# The Best Loft for 10 Racing Pigeons??



## Mader631 (Sep 7, 2008)

What is the Best Loft design for 10 Racing Pigeons? Anyone have any Small Started Loft designs out there that work the best????


----------



## Alamo (Nov 22, 2008)

If you plan on breeding,and racing pigeons,you should build a loft large enough to house as many birds as you feel the need to keep...I only keep 40,or less over the winter..So my flying loft is 8by14..And my stock loft is 8by8...I had to have seperate buildings,because my lofts were on someone else`s property,and I had to have them movable....If I was going to build a loft on my property,it would be 10 by 24....That way I would have 4 six foot wide sections...1 section for Stock birds,1 section for Old Birds,and 2 sections for the YB`s...My buildings were purchased by me from a company here that makes wooden buildings, to put you lawn equiptment in...I told them to put extra windows in,and make two skylights,and a whirly bird on the roof...I built the inside sections,and nest boxes...It is very compact and neat..The birds are safe,and I beleive they like/love where they live...Racing pigeons must LOVE their home...That`s one of the main reasons they fly fast..For the love of their mates and home...There must be someone on board here,who can tell you where to look to see some loft designs...If you can afford to,and are willing and able to RACE your pigeons,build a loft of good size...To big,and you will have more pigeons then you really need...To small,and you will have to much problems with health issues...Allways have plenty of room for the birds...It will make it better for you also...Good Luck...Alamo


----------



## g0ldenb0y55 (Dec 23, 2008)

Here is a design used by a lot of people who are starting out.
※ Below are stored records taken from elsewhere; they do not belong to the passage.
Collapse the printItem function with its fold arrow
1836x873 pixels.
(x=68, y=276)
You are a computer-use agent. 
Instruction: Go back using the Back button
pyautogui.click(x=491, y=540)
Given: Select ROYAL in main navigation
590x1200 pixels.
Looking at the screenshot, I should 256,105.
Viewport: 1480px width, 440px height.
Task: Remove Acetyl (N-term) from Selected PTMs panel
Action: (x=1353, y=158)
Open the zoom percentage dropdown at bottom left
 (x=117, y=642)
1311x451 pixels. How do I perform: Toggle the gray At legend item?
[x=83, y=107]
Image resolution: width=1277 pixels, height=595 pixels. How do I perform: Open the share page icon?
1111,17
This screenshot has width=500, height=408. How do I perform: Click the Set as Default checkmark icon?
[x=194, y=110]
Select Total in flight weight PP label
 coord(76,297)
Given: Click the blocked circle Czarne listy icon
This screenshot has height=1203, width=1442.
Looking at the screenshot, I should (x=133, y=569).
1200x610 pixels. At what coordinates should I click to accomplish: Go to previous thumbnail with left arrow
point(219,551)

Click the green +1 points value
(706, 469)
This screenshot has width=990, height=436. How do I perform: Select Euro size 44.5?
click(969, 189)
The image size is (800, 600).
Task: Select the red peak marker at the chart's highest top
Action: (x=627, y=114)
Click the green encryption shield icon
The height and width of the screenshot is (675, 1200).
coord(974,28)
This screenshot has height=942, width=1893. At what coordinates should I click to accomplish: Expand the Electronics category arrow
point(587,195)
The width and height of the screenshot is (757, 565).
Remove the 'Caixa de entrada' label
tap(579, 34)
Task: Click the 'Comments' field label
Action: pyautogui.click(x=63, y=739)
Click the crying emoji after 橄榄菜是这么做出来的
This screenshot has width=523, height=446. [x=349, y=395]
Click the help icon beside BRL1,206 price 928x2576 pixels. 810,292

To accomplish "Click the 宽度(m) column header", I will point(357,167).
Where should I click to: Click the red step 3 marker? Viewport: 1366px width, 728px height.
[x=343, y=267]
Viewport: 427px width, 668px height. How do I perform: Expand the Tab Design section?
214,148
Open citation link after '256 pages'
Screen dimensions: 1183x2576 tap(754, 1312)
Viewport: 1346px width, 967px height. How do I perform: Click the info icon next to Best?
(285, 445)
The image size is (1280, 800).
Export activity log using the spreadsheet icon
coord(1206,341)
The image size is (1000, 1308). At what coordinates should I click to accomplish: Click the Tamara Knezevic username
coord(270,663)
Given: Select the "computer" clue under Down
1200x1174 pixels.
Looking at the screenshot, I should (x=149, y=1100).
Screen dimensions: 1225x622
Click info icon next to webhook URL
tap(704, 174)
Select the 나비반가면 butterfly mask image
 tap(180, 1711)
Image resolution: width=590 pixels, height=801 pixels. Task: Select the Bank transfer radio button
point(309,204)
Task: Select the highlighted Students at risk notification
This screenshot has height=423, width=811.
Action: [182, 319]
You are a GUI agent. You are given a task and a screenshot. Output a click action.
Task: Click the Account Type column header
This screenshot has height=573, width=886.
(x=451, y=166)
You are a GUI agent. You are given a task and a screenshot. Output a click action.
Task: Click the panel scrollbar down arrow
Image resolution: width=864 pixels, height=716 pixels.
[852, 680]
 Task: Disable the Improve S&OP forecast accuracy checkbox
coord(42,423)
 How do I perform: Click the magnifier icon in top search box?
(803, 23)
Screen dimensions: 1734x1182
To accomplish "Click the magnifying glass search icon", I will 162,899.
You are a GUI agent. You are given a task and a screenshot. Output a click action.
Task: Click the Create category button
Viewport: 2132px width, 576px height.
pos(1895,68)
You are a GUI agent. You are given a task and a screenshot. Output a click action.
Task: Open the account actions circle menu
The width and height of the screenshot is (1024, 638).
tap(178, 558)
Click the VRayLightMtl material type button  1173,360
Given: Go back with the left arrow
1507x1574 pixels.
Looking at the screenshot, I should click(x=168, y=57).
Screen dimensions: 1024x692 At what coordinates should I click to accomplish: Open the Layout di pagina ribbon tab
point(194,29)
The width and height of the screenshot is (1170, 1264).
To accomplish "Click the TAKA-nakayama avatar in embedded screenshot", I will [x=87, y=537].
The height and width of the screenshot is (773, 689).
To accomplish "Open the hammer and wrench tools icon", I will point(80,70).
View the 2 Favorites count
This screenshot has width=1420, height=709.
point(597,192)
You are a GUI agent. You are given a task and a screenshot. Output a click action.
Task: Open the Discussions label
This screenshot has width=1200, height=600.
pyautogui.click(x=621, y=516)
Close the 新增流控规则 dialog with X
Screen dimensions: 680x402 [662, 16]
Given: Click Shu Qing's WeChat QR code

I went a different direction but it should give you ideas. There are links at the bottom of the page with examples of how other people took the concept of the original and made it their own. Good luck!

http://www.redroselofts.com/starter_loft.htm

Alamo - got any pictures of your loft? I'm still constructing mine and would love to get some ideas from your loft. If you don't mind.


----------